Preparation

This procedure will process the raw document from ABBYY (or other OCR source) and solve the first errors and prepare the document for subsequent processing. A number of issues are handled, some of them to be controlled via the settings.

The procedure is fine-tuned for an export from ABBYY according to a certain procedure. However, other procedures will work as well. The screenshot below is a suggestion of the settings in ABBYY. The headers and footers can also be retained. What is important, is that the results are saved as Editable Copy.

_images/abbyy.png

One of the activities in this procedure is that the procedure is trying to restore the paragraphs as present in the original document. The first new paragraph of a new page (of the original scan) will be made red. This makes it easy to see if there are remaining errors in that part and whether chapter titles are missing.

Parts of this procedure:

  • Repair incorrect lists
    If a line in the scan starts with a hyphen or dash, it can happen that this is interpreted in Word as a list. The same applies to numbers at the beginning of a line.
  • Removal of frames and shapes
  • Detection of scene breaks (whitelines)
  • Correct wrong paragraphs and first start of repairing wrong quotation marks. If the source document has an indent, this is taken into account.

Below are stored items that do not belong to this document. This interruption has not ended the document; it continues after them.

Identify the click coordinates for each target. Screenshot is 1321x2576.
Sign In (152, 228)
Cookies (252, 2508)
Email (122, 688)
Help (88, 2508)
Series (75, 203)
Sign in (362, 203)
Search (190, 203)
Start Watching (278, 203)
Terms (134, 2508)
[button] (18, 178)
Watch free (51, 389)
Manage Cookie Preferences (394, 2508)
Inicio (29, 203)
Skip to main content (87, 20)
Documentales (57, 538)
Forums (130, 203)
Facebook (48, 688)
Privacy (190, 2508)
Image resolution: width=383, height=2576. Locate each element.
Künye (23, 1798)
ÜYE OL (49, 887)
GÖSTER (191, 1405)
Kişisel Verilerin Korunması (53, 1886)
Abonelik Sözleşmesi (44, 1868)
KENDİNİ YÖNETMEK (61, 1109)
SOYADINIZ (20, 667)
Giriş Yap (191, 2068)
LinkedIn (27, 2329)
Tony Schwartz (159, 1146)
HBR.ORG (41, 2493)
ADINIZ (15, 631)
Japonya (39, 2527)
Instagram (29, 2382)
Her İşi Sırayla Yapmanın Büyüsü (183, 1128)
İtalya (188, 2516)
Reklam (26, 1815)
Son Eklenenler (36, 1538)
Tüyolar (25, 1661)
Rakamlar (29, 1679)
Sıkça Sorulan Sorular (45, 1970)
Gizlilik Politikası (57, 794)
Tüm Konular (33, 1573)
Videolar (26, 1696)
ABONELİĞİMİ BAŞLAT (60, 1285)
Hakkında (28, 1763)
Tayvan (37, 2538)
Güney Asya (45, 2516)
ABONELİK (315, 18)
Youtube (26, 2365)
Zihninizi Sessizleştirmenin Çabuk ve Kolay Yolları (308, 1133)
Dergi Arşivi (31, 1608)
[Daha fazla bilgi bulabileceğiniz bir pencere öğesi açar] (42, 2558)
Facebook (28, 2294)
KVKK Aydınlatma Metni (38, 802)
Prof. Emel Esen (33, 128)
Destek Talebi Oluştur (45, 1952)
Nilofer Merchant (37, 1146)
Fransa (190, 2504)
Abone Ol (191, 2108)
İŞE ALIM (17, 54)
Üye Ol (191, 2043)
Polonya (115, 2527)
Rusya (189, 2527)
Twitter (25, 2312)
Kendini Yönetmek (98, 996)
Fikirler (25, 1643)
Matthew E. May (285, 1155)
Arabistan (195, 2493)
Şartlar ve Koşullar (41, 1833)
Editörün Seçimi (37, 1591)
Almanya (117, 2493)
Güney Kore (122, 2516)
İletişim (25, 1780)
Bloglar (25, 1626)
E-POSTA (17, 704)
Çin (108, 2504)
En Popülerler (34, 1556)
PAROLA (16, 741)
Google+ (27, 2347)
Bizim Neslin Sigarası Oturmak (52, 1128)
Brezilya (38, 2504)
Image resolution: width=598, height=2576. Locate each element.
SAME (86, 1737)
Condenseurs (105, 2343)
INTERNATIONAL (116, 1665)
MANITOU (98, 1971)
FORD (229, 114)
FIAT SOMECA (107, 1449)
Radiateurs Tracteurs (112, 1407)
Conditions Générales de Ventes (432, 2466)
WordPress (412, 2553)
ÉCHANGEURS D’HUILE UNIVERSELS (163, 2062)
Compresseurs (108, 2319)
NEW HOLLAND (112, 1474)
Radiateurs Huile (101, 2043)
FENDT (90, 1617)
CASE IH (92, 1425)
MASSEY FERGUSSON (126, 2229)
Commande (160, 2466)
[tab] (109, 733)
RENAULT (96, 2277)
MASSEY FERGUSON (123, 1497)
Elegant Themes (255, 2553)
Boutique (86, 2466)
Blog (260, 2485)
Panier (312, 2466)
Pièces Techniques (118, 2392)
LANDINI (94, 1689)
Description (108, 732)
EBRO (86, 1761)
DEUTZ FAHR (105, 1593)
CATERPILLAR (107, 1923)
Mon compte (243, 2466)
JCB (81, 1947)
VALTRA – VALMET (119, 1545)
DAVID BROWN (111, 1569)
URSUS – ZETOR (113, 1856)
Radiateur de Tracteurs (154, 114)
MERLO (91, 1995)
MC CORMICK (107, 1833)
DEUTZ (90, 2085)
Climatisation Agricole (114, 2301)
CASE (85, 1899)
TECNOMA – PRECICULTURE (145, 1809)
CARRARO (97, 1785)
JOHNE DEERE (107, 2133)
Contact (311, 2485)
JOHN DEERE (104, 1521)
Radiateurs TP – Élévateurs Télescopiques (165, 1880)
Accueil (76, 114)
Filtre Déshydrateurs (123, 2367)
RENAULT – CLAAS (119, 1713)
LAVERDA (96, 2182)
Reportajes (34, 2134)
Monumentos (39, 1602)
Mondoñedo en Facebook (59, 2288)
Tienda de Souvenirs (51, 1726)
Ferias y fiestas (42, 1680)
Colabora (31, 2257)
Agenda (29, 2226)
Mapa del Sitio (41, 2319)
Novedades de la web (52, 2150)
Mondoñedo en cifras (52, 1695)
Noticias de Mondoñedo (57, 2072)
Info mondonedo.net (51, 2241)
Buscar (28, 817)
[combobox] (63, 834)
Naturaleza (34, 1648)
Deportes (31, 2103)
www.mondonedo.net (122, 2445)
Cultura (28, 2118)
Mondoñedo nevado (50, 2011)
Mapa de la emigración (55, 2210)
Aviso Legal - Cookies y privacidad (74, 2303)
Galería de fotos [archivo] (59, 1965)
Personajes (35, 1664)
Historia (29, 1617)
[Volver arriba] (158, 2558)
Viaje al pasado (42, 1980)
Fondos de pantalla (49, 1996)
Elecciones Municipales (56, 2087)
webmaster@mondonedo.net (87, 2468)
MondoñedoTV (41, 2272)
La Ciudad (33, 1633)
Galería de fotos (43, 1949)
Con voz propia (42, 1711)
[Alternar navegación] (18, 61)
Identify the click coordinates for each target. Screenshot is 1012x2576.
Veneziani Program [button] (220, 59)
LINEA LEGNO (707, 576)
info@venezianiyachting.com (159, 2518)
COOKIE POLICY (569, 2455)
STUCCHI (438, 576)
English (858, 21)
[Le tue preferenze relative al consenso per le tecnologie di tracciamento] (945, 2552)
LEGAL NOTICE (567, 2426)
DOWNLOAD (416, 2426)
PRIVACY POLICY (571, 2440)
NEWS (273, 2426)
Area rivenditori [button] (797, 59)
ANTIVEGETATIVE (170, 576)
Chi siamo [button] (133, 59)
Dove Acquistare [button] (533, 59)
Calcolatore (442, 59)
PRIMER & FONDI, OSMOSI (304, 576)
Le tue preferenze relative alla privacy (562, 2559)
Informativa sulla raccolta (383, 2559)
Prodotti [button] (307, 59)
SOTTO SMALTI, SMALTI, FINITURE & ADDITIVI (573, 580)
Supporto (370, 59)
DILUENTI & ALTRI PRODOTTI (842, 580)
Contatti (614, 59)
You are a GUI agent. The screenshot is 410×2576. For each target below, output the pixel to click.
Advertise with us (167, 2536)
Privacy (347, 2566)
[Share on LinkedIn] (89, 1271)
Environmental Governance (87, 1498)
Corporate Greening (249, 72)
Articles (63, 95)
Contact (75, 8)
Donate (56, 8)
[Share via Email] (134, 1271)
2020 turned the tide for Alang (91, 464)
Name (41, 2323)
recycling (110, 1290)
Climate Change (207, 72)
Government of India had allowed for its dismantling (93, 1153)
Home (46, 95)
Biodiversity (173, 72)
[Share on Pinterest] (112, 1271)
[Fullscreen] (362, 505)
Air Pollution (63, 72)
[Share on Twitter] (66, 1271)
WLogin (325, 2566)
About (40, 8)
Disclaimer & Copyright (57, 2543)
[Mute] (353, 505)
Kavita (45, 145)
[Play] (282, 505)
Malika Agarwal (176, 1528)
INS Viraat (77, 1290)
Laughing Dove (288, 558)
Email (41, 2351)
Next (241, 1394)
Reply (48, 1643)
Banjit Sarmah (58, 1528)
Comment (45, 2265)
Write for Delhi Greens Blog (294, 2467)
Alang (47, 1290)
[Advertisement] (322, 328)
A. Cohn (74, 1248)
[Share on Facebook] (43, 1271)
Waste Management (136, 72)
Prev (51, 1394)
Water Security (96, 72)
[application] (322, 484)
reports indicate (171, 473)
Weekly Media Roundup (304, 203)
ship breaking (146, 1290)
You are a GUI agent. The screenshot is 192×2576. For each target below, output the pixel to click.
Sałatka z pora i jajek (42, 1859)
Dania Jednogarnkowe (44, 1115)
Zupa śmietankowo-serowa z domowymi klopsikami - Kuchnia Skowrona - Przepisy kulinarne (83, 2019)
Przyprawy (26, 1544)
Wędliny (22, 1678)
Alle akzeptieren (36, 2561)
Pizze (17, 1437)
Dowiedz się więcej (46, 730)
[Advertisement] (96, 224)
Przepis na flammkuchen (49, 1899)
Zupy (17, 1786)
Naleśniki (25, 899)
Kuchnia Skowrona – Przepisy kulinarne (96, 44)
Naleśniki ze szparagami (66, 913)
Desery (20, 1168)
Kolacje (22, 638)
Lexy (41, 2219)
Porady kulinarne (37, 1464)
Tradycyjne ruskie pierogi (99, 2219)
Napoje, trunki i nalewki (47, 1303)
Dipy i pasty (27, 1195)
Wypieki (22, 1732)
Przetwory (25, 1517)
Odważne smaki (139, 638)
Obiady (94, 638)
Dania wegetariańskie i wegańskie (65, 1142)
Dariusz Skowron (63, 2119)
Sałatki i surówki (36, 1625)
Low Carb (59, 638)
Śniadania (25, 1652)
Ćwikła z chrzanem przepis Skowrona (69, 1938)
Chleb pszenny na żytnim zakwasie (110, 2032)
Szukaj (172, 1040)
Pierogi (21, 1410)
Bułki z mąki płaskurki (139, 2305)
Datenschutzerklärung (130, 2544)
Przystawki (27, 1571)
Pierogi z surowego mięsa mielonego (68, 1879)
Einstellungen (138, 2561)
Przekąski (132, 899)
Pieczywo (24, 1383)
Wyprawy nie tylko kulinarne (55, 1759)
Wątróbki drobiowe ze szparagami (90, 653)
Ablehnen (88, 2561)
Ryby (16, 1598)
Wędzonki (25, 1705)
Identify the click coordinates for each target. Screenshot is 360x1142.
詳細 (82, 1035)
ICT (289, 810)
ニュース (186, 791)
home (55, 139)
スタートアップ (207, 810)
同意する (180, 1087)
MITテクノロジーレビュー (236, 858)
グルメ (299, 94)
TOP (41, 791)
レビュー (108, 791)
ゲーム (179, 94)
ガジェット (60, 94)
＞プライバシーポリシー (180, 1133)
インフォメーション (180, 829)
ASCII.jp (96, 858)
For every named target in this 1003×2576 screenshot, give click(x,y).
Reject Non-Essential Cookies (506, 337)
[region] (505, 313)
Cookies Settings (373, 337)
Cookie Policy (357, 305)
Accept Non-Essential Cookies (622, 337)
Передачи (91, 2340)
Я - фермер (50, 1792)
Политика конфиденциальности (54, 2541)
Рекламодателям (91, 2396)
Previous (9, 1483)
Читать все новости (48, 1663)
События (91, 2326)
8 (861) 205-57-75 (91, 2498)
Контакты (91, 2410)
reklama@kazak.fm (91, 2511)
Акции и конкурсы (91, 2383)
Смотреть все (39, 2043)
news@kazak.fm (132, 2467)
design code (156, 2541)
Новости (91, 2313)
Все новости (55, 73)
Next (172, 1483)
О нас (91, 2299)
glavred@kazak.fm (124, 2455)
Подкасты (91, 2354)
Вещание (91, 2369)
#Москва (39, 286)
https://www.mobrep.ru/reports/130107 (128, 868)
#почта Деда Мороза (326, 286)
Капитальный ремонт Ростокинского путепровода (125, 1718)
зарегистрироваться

During the execution of the preparation procedure, a number of questions can pop up. If the file contains text boxes, it will be recommended to remove them. Text boxes are not supported.

Another question that might be asked, is a result of OCR. If by change the first character on a line is a hyphen or number, it will be interpreted automatically as a list, even if it is not. This will be checked and for every occurrence it will be asked if it is a listitem or just a hyphen or number in a sentence.